This spring I posted a topic called steelies in the betsie as I am fairly new to the area and wanted to know an aproximate time when the run started. I cant remember if it was a pm that I recieved or if it was just a general post to the topic but it made me angry. The gentlemen told me that I needed to spend less time behind the keyboard and more time in the field. It did tick me off as I had been a member on here for a few years and it was something like my 25th post. I spend more time reading than I do responding. If some one has an issue I know the answer to I will pm them but try to avoid the general forum. Any way to the person who told me this in the past I would like to say thank you for the advice. There are alot of places we salmon fish on the betsie that dont get crowded with people. And I can also see his point. The net does cause crowds of people but being a local gives you the upper hand and some of the holes we found steelhead fishing will be great for salmon as well. I would also like to say thanks to the guys who get snagged and just leave there hooks in the trees and brush. Me and my fishing buddy wade over to them and remove them. I collected 62 hooks last year. It helped me out for tipup fishing this winter as I use mono leaders instead of steel. The number of fishers doesnt bother me as there is always a spot to go thats less crowded. The only thing I dislike is the fact that on the good days and you have your limit you have to pull your fish farther to get them to the truck. If some one could start a fish taxi service down there that would be greatly appreciated. Good luck this year guys. I may see some of you down there.


----------



## stelmon (Sep 21, 2000)

Hmmm....catch 20 salmon in a morning and tell potentials snaggers where they are on the net. Then catch 3 the next morning because the snaggers scared the hell out of them while ripping that read my report. Or, keep my mouth shut and have double digit days. 
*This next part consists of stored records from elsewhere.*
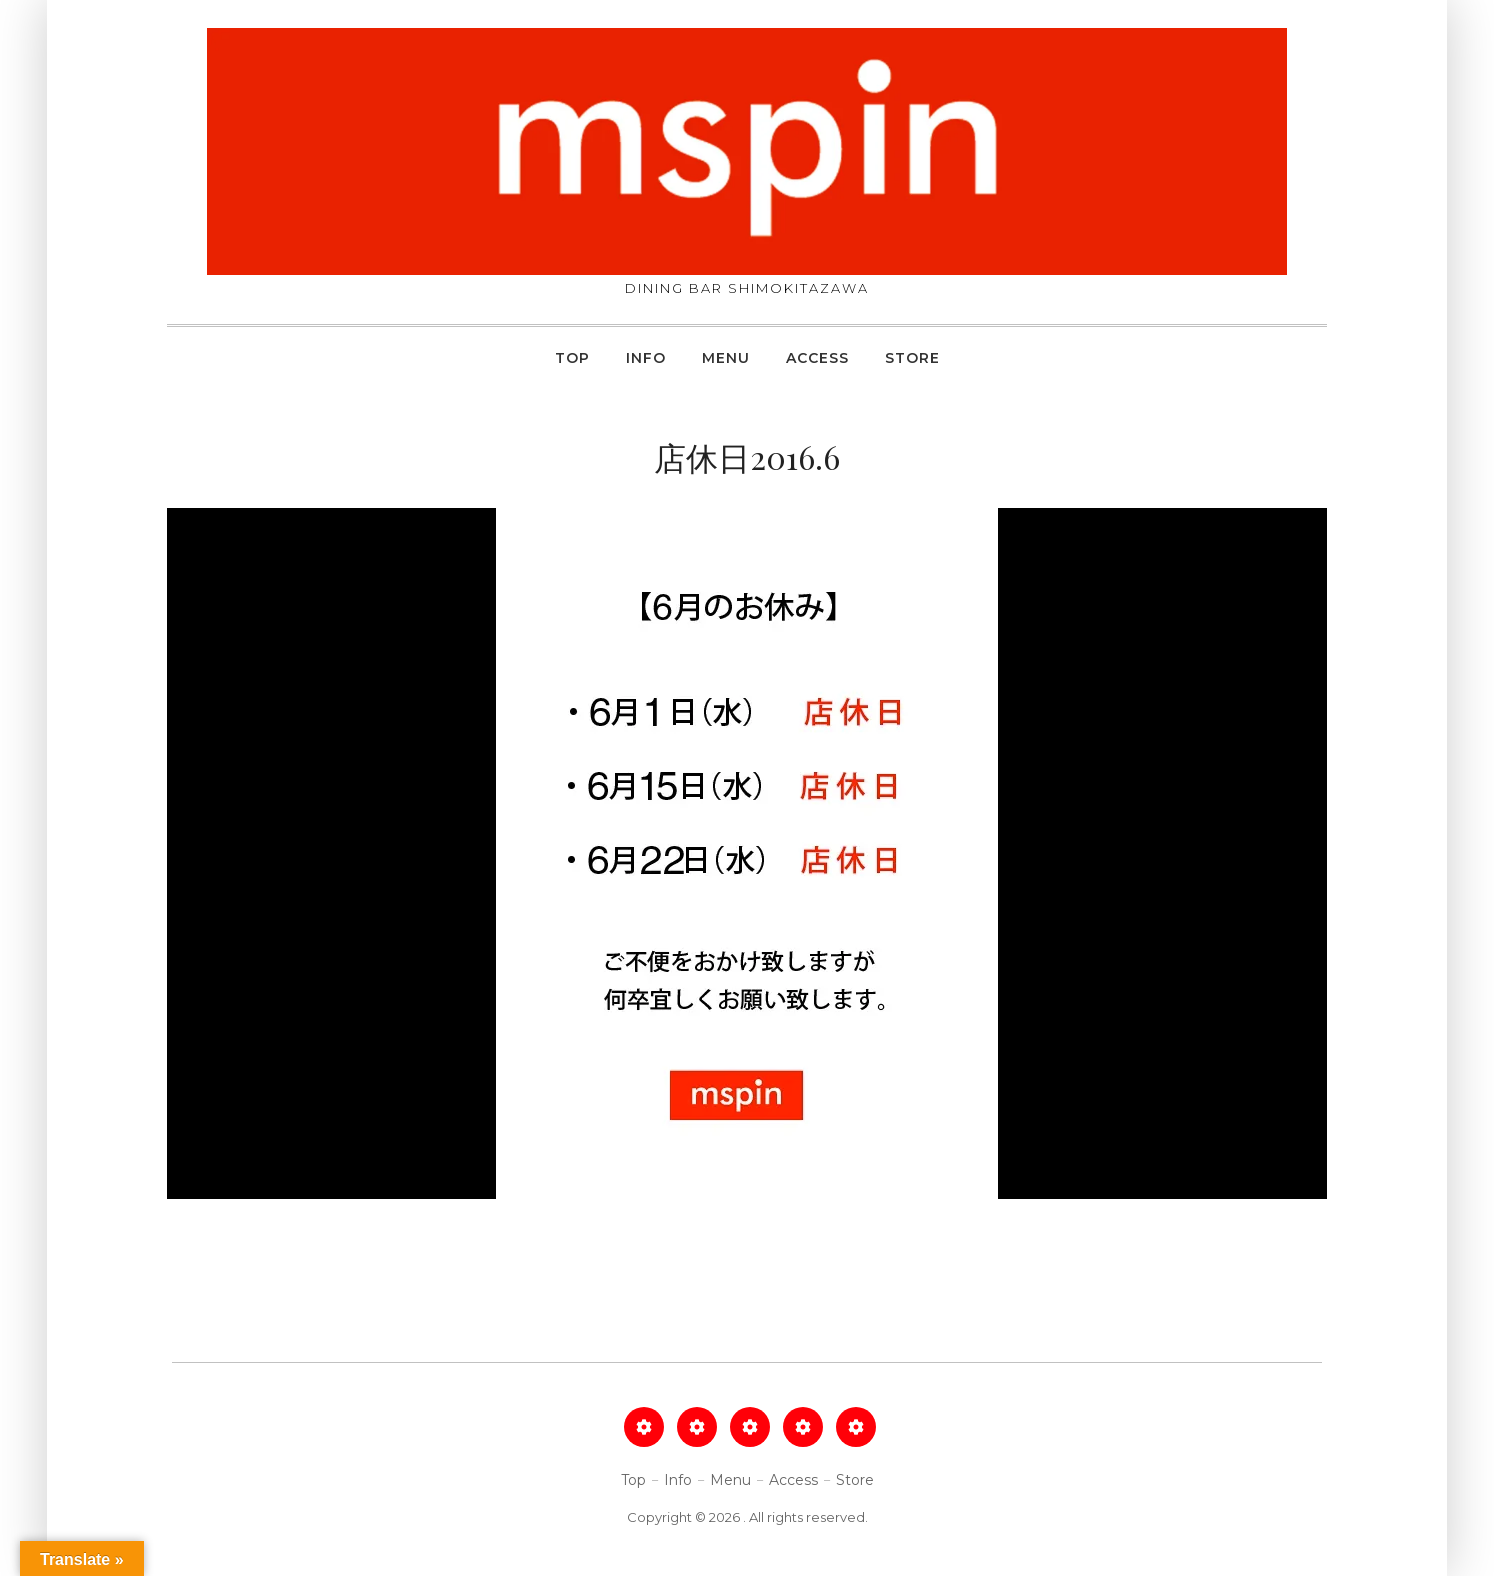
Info (646, 358)
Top (572, 358)
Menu (726, 358)
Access (817, 358)
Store (912, 358)
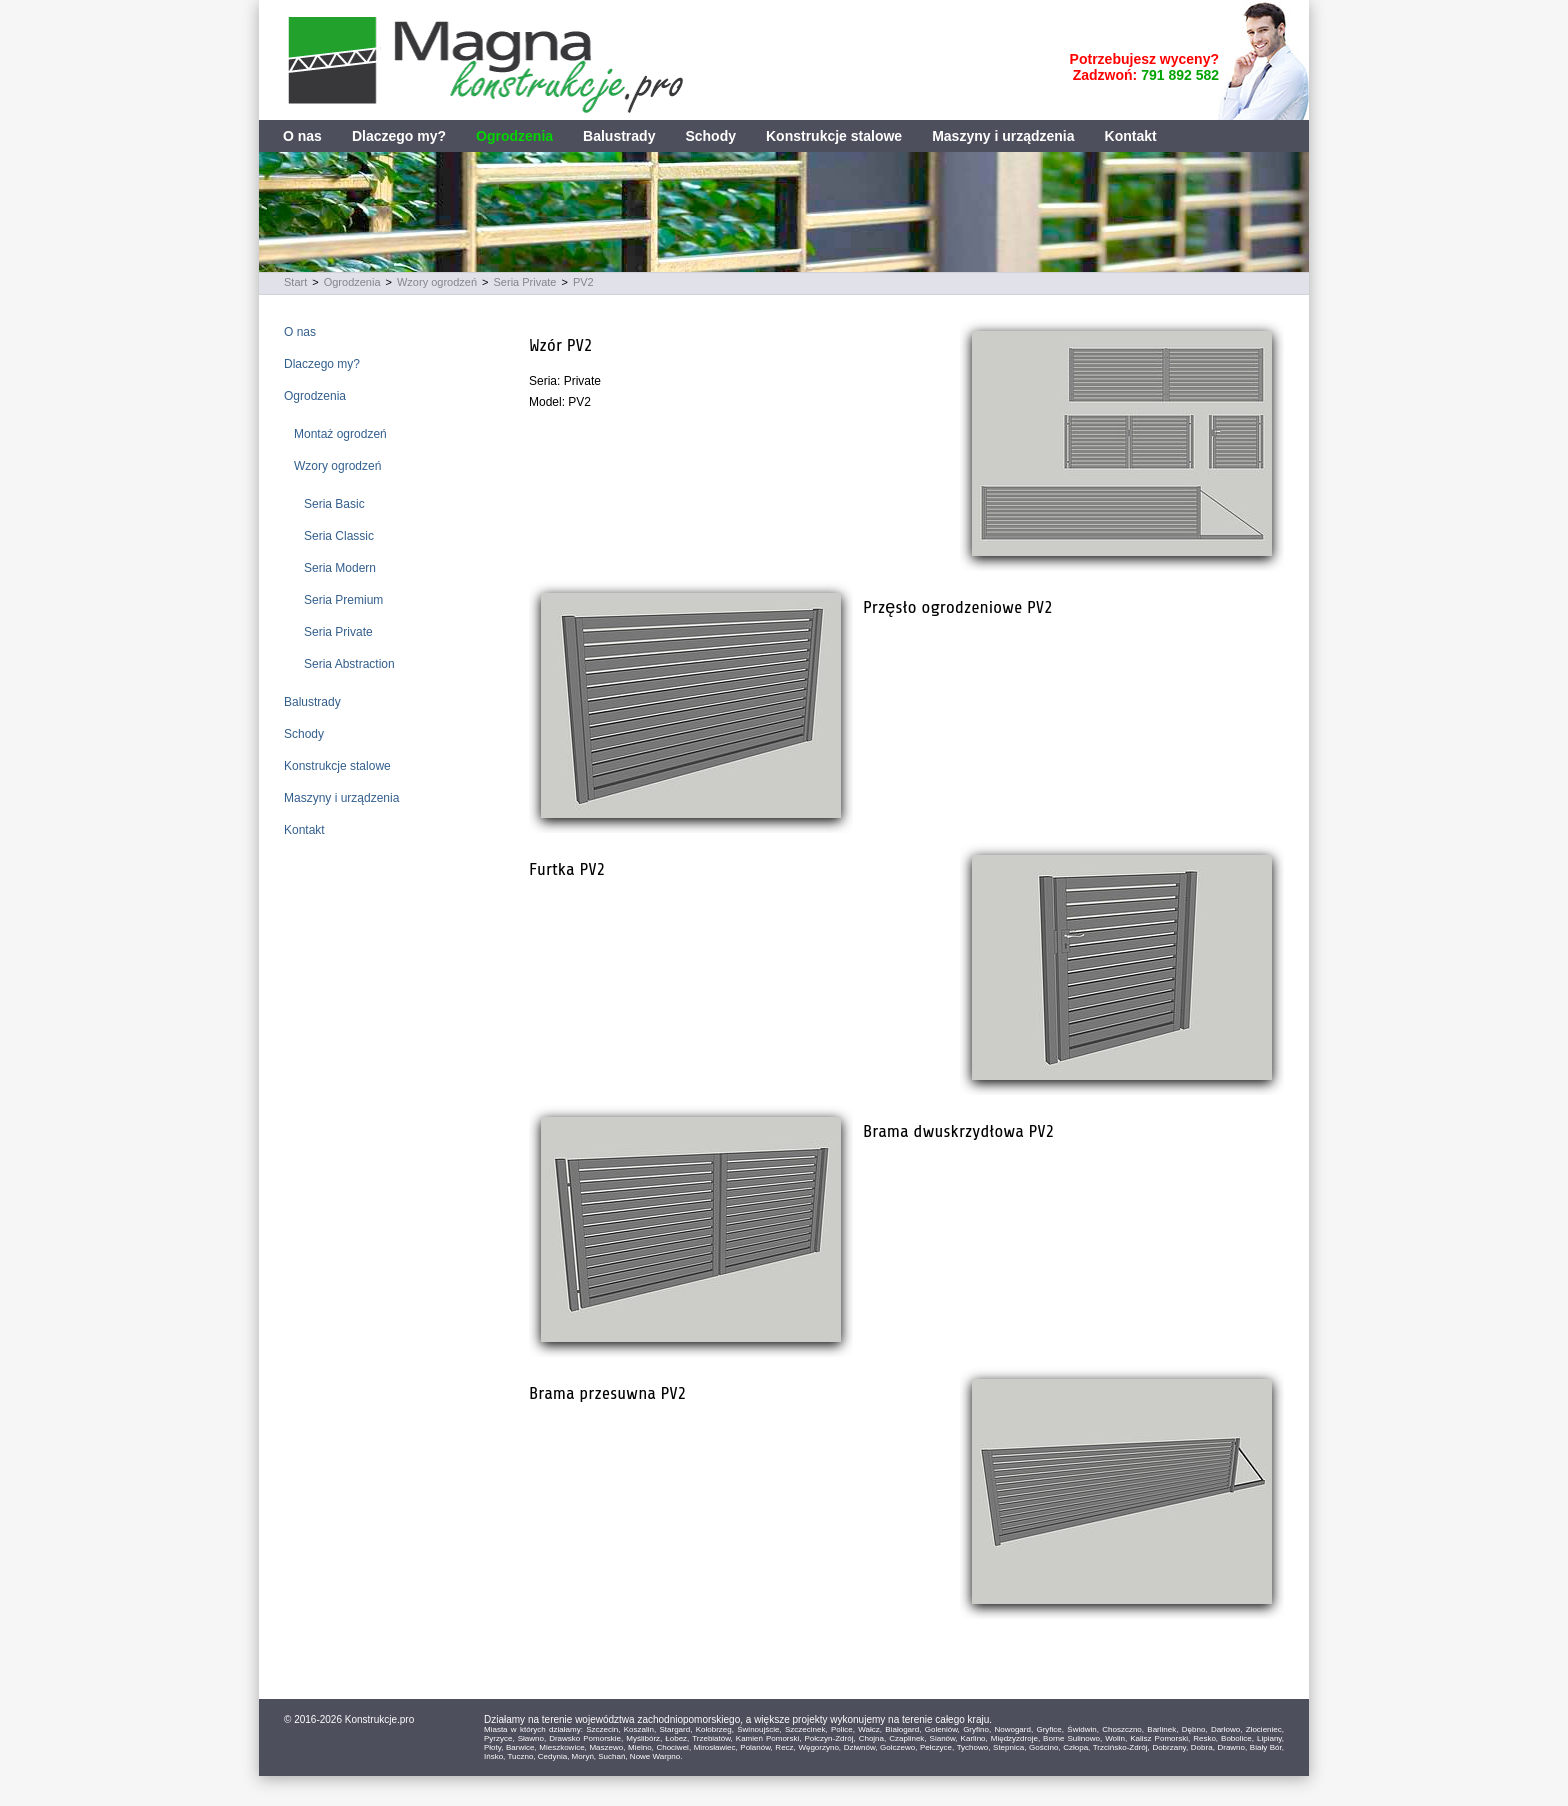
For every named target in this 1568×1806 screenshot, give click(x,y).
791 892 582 (1180, 75)
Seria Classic (339, 536)
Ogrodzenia (514, 136)
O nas (302, 136)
I think I know what i'll do. Good Luck everyone! Let the salmon wars begin! :lol:


----------



## LuckyChucky (Mar 28, 2005)

stelmon said:


> Hmmm....catch 20 salmon in a morning and tell potentials snaggers where they are on the net. Then catch 3 the next morning because the snaggers scared the hell out of them while ripping that read my report. Or, keep my mouth shut and have double digit days.
> 
> I think I know what i'll do. Good Luck everyone! Let the salmon wars begin! :lol:


 great minds think alike


----------



## johnnie555 (Jan 25, 2005)

stelmon said:


> Hmmm....catch 20 salmon in a morning and tell potentials snaggers where they are on the net. Then catch 3 the next morning because the snaggers scared the hell out of them while ripping that read my report. Or, keep my mouth shut and have double digit days.
> 
> I think I know what i'll do. Good Luck everyone! Let the salmon wars begin! :lol:


Very well said.....

Outdoor Hub mobile, the outdoor information engine


----------



## fishman210 (Jan 10, 2008)

LuckyChucky said:


> great minds think alike


And there will be the same like-minded people gathering around the same locations every year!
_Posted via Mobile Device_


----------